There are three reasons why that approach tends to work well in scientific compu...

jedbrown · on Oct 21, 2010

First off individual computational errors are rarely important.

This is completely wrong. Arithmetic errors (or memory errors) tend not to just mess up insignificant bits. If it occurs on integer data, then your program will probably seg-fault (because integers are usually indices into arrays) and if it occurs in floating point data, you are likely to either produce a tiny value (perhaps making a system singular) or a very large one. If you are solving an aerodynamic problem and compute a pressure of 10^80, then you have might as well have a supernova on the leading edge of your wing. And flipping a minor bit in a structural dynamics simulation could easily be the difference between the building standing and falling.
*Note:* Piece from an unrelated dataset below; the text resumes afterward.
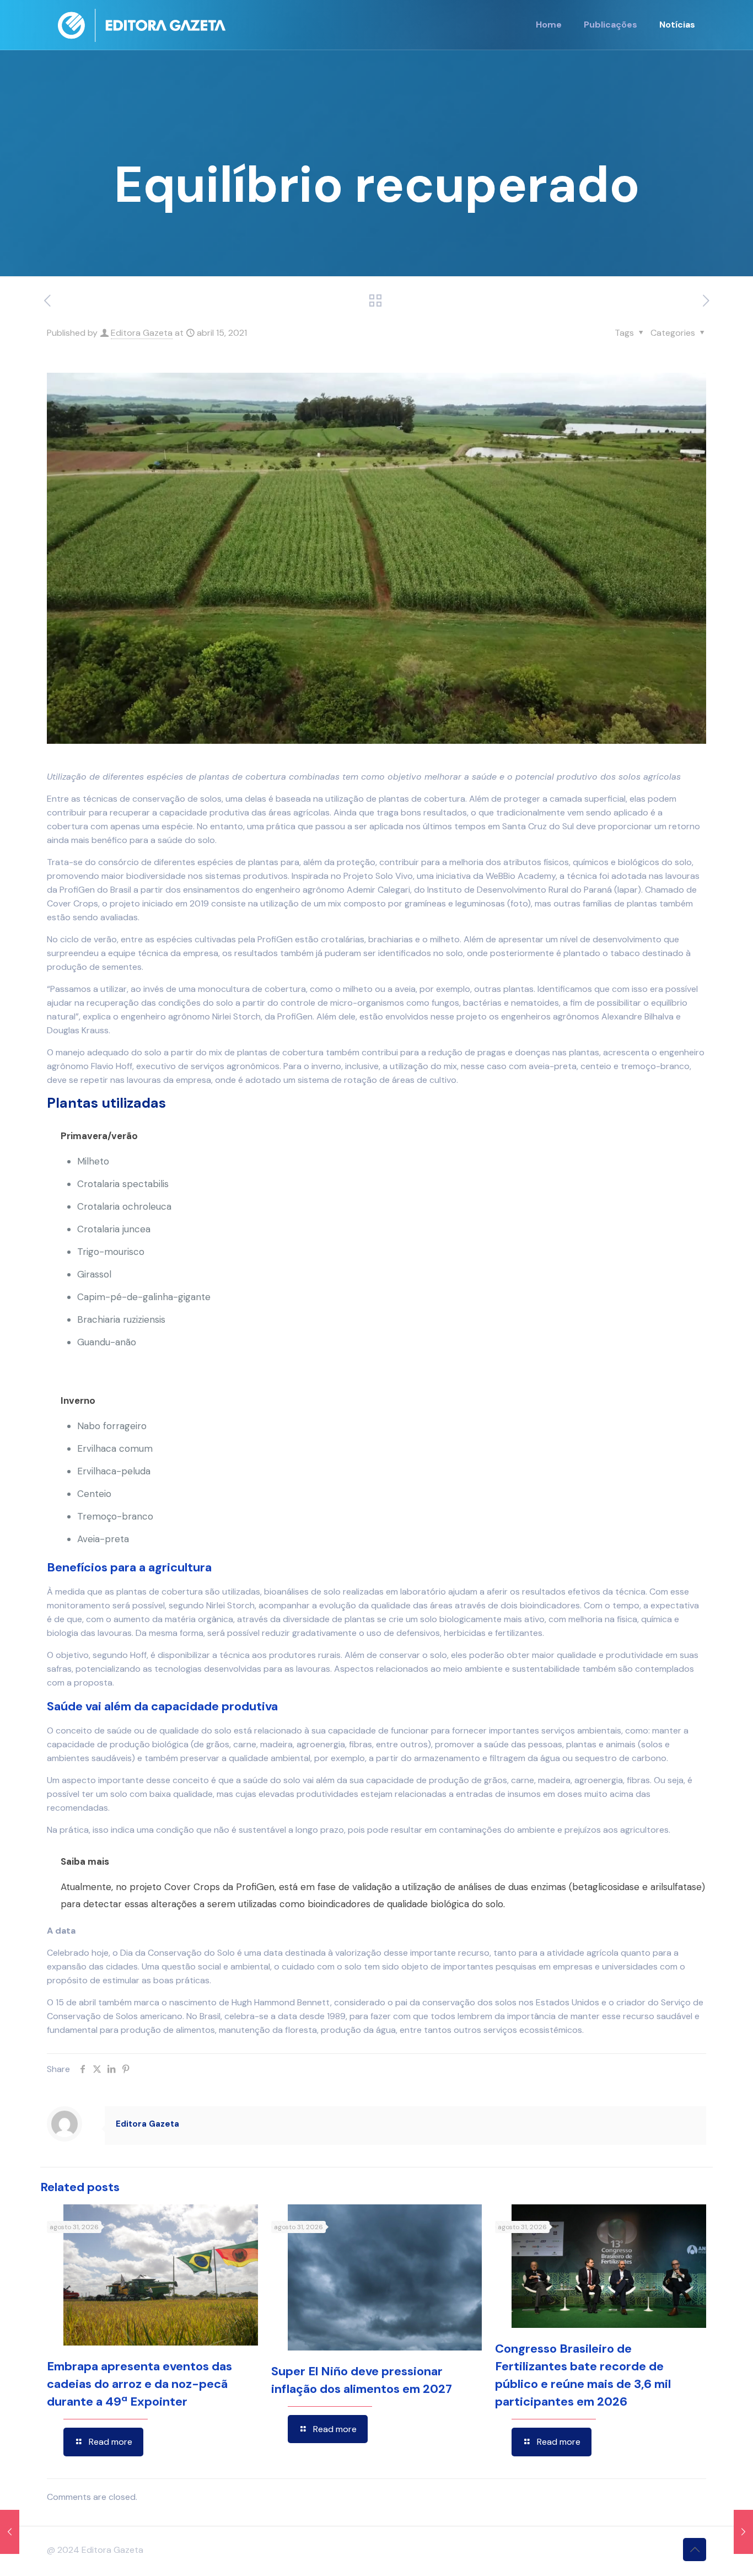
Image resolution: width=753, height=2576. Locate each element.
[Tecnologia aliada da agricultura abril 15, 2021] (9, 2532)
I would argue that data mining is actually more tolerant of such undetected errors because they are more likely to remain local and may stand out as obviously erroneous. People are unlikely to die as the result of an arithmetic error in data mining.
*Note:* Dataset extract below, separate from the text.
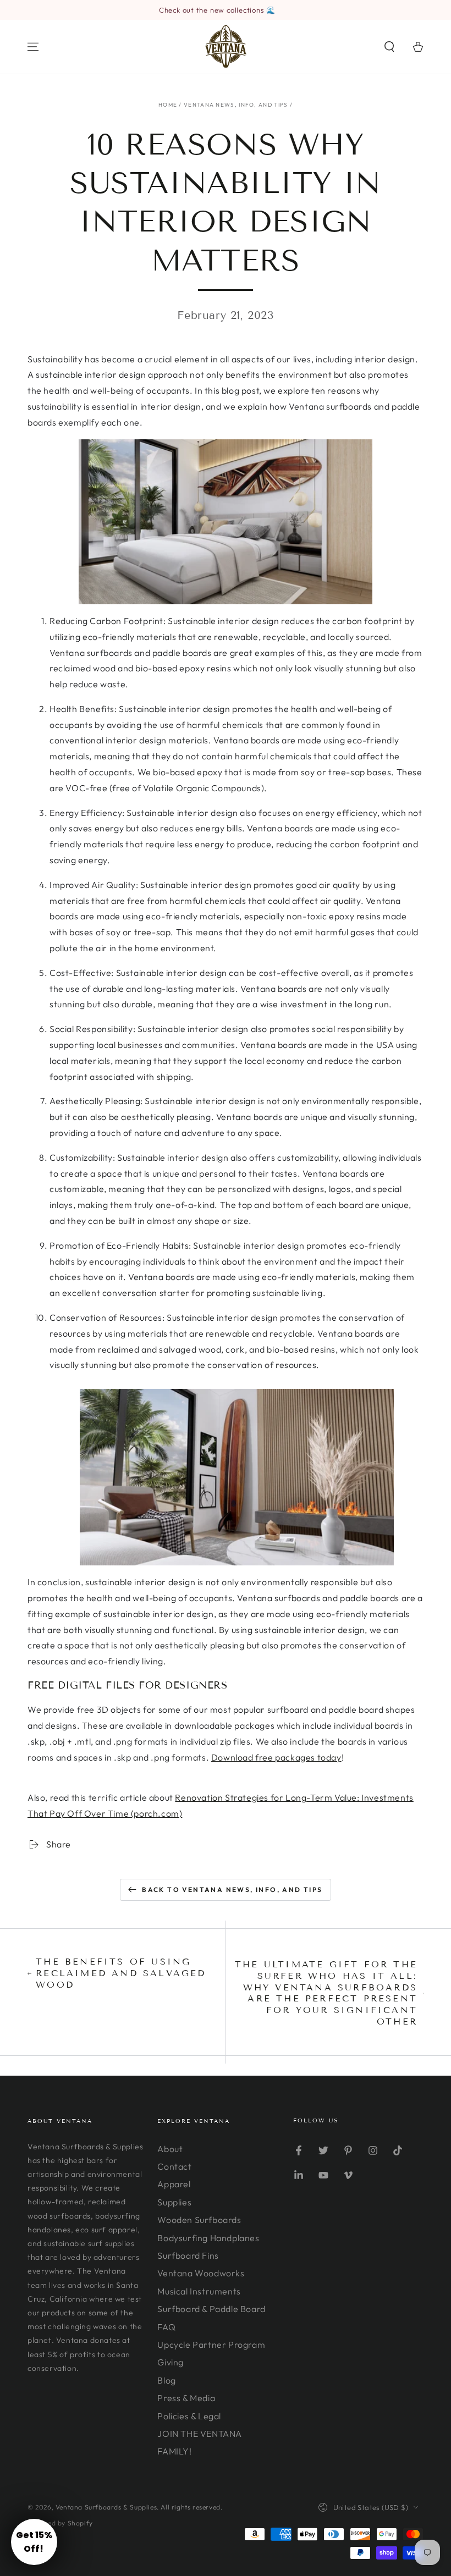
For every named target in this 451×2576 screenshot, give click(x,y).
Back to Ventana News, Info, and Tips (232, 1889)
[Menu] (33, 47)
Second, there is a minimal time constraint,

There is not usually a real-time requirement, though there are exceptions, e.g. http://spie.org/x30406.xml, or search for "real-time PDE-constrained optimization". But by and large, we are willing to wait for restart from a checkpoint rather than sacrifice a huge amount of performance to get continual uptime. If you need guaranteed uptime, then there is no choice but to run everything redundantly, and that still won't allow you to handle a nontrivial network partition gracefully. (It's not a database, but there is something like the CAP Theorem here.)

Retric · on Oct 22, 2010

For the most part you can keep things reasonable with bounds checking. If pressure in some area is 10x those around it then there was a mistake in the calculation. If your simulating weather patterns on earth over time, having a single square mile 10 degrees above what it should be is not going to do horrible things to the model. Clearly there are tipping points but if it's that close to a tipping point the outcome is fairly random anyway.

Anyway, if you could not do this and accuracy is important, then you really would need to double check every calculation because there is no other way to tell if you had made a mistake.